Le 16 mars 2017, le Conseil constitutionnel a décidé d’annuler l’article de loi renforçant le pouvoir des SAFER dont « les dispositions portent une atteinte disproportionnée au droit de propriété et à la liberté d’entreprendre ». Des termes sévères et un coup d’arrêt définitif aux prétentions de la Fédération nationale des SAFER (FNSAFER) et d’une partie des syndicats agricoles d’accaparer la gestion de l’ensemble des terres agricoles. Mais aussi une critique cinglante du ministre de l’Agriculture et de son cabinet, du ministère de l’agriculture, et des nombreux députés de la majorité et sénateurs qui avaient voté une loi visiblement contraire à la Constitution : incompétence, soumission au lobby SAFER ou démagogie pré-électorale se reposant sur le Conseil constitutionnel pour censurer ce coup de force ?

Cette affaire se rajoutant aux critiques récentes des SAFER par les plus hauts organismes de contrôle publics (Cour des comptes, Inspection générale des finances, Ministère de l’agriculture-Conseil général de l’agriculture) a opportunément remis dans l’actualité la question de fond : peut-on réformer ou faut-il supprimer les SAFER ? 

Sur le terrain, les critiques contre les SAFER sont depuis longtemps nombreuses et virulentes, même si elles sont souvent discrètes (les agriculteurs veulent protéger leurs chances). Depuis quelques années et plusieurs condamnations des SAFER en justice, ces dysfonctionnements sont reconnus aux plus hauts niveaux de l’État :  

Quatre années d’évaluation publique des SAFER

2013 : l’Inspection des finances et le Conseil général de l’agriculture (Ministère de l’agriculture) publient un rapport démontrant que le système des SAFER est opaque, inefficace et coûteux pour les finances publiques. Ils proposent leur extinction.
· · · · · · ·
TRAVAIL À FAIRE:
**1)** Restituez le passage de l'extrait sur les SAFER qui commence à "Quatre années d’évaluation" et se termine à "proposent leur extinction.".
**2)** D'après l'extrait sur les SAFER, que proposent l'Inspection des finances et le Conseil général de l'agriculture dans leur rapport de 2013 ?

DONNÉES:
· · · · · · ·
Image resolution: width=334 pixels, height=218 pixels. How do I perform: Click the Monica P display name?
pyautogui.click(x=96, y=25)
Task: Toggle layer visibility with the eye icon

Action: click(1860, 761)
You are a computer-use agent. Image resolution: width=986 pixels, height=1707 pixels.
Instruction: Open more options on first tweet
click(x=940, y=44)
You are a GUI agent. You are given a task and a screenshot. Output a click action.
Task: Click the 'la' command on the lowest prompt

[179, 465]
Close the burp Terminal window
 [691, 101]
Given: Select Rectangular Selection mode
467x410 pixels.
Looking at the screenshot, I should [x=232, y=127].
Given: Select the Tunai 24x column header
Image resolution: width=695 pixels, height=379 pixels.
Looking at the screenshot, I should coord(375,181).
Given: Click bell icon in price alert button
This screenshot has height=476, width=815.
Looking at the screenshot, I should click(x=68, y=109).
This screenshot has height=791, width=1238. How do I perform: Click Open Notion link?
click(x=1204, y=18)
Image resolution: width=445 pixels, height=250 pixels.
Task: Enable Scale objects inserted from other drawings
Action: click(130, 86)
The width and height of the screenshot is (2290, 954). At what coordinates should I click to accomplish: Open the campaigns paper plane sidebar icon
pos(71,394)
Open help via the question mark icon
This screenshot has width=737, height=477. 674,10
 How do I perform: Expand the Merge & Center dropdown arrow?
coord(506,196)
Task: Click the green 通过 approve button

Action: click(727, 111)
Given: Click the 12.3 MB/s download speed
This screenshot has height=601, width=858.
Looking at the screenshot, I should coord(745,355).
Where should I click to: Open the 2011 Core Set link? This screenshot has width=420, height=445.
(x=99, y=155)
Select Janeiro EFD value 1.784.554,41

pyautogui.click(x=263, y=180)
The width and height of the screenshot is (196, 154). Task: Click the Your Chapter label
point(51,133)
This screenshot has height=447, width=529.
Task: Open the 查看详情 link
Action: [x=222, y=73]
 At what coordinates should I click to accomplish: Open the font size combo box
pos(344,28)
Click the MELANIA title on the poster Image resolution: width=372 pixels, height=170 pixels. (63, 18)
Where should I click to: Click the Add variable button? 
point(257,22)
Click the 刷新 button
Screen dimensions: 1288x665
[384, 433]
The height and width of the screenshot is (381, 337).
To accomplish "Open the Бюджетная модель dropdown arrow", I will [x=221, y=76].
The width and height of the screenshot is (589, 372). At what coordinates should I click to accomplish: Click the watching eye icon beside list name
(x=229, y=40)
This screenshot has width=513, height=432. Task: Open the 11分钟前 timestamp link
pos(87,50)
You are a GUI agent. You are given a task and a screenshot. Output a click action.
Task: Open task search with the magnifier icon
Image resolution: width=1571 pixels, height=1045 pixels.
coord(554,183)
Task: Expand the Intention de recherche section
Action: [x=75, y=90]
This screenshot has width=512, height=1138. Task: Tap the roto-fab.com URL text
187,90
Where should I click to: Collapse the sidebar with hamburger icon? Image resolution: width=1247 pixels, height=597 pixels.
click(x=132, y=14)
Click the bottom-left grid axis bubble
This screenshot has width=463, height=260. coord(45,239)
· · · · · · ·
RÉSULTATS PAR TÂCHE:
**1)**
Quatre années d’évaluation publique des SAFER

2013 : l’Inspection des finances et le Conseil général de l’agriculture (Ministère de l’agriculture) publient un rapport démontrant que le système des SAFER est opaque, inefficace et coûteux pour les finances publiques. Ils proposent leur extinction.

**2)** Ils proposent l'extinction des SAFER.